### Requirement
Quote every line of the records below word for word, omitting the pictures from your answer.

○ ○ ○ ○ ○ ○ ○

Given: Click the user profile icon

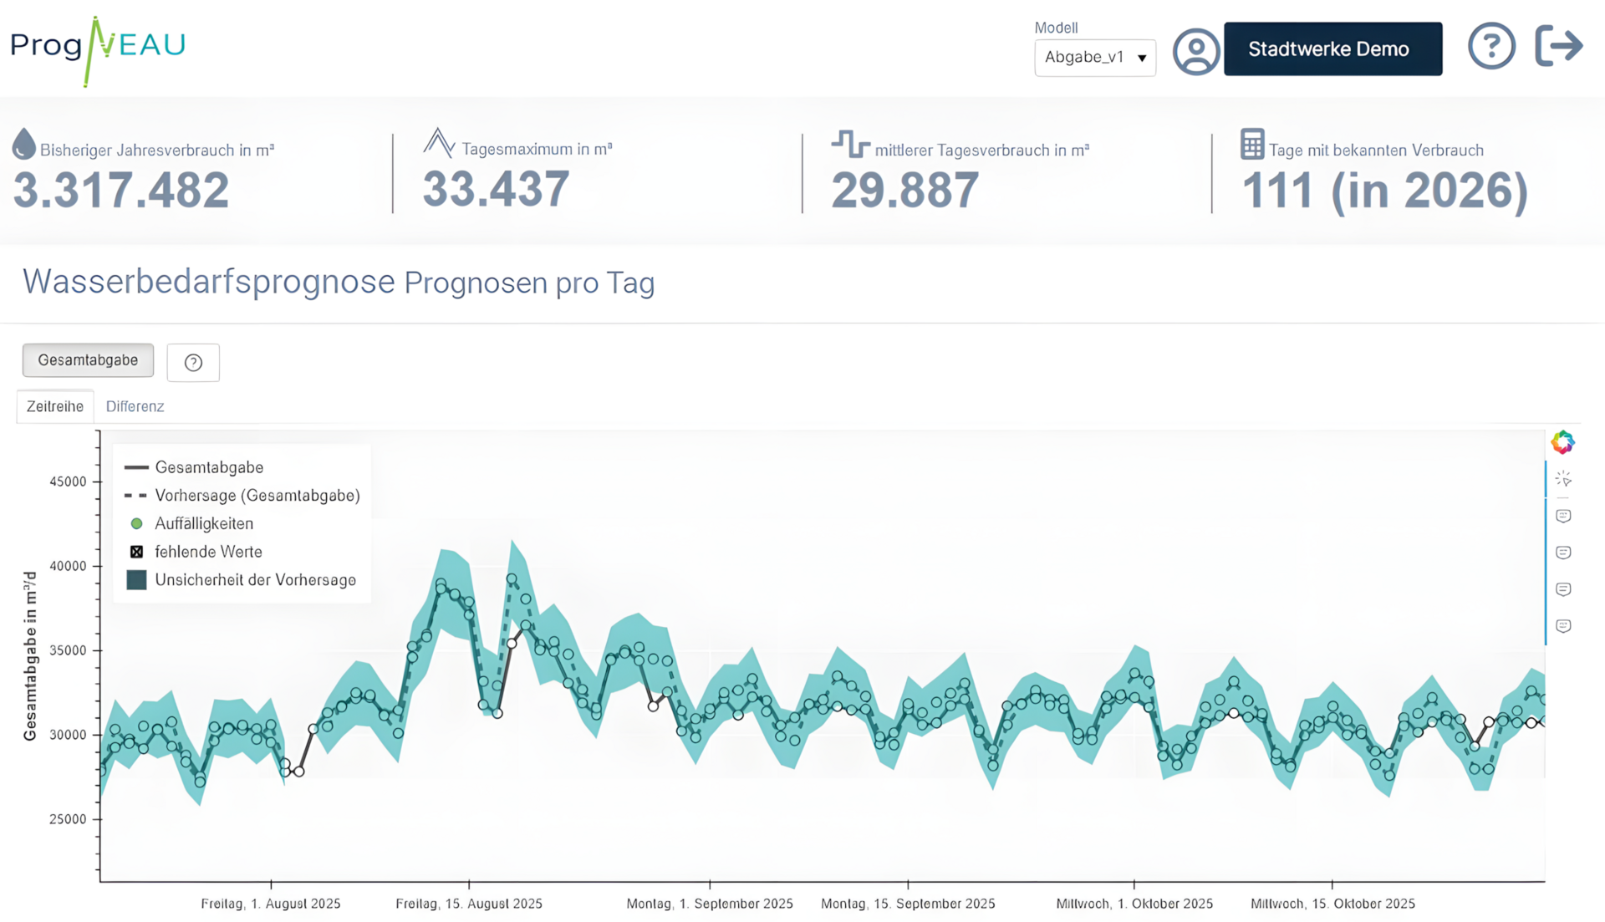Looking at the screenshot, I should pyautogui.click(x=1196, y=52).

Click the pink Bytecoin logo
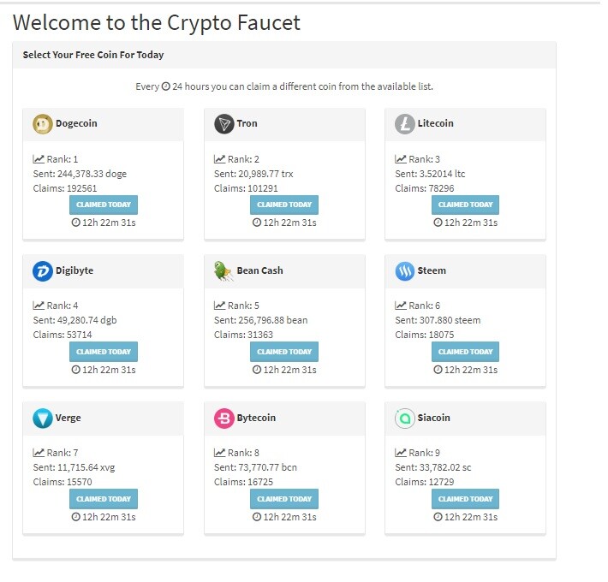[x=224, y=419]
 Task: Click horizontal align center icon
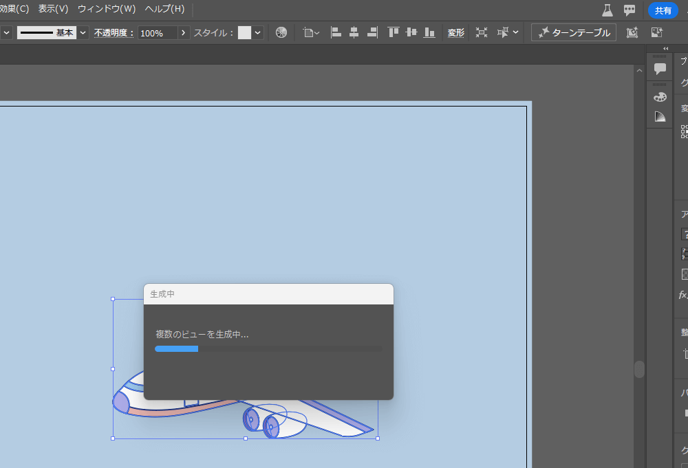point(354,32)
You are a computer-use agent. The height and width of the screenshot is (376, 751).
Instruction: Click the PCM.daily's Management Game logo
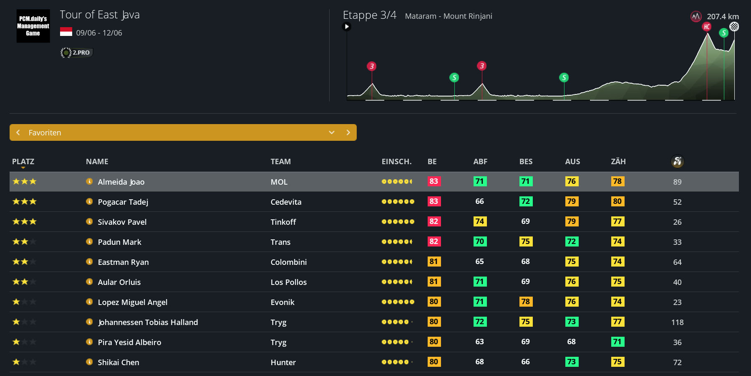33,26
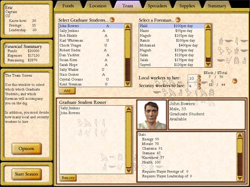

○ ○ ○ ○ ○ ○ ○

### Solution
Given: Click the user profile icon

Looking at the screenshot, I should pyautogui.click(x=1196, y=52).

Click the pink Bytecoin logo
[x=224, y=419]
 Task: Click horizontal align center icon
point(354,32)
You are a computer-use agent. The height and width of the screenshot is (376, 751).
Instruction: Click the PCM.daily's Management Game logo
33,26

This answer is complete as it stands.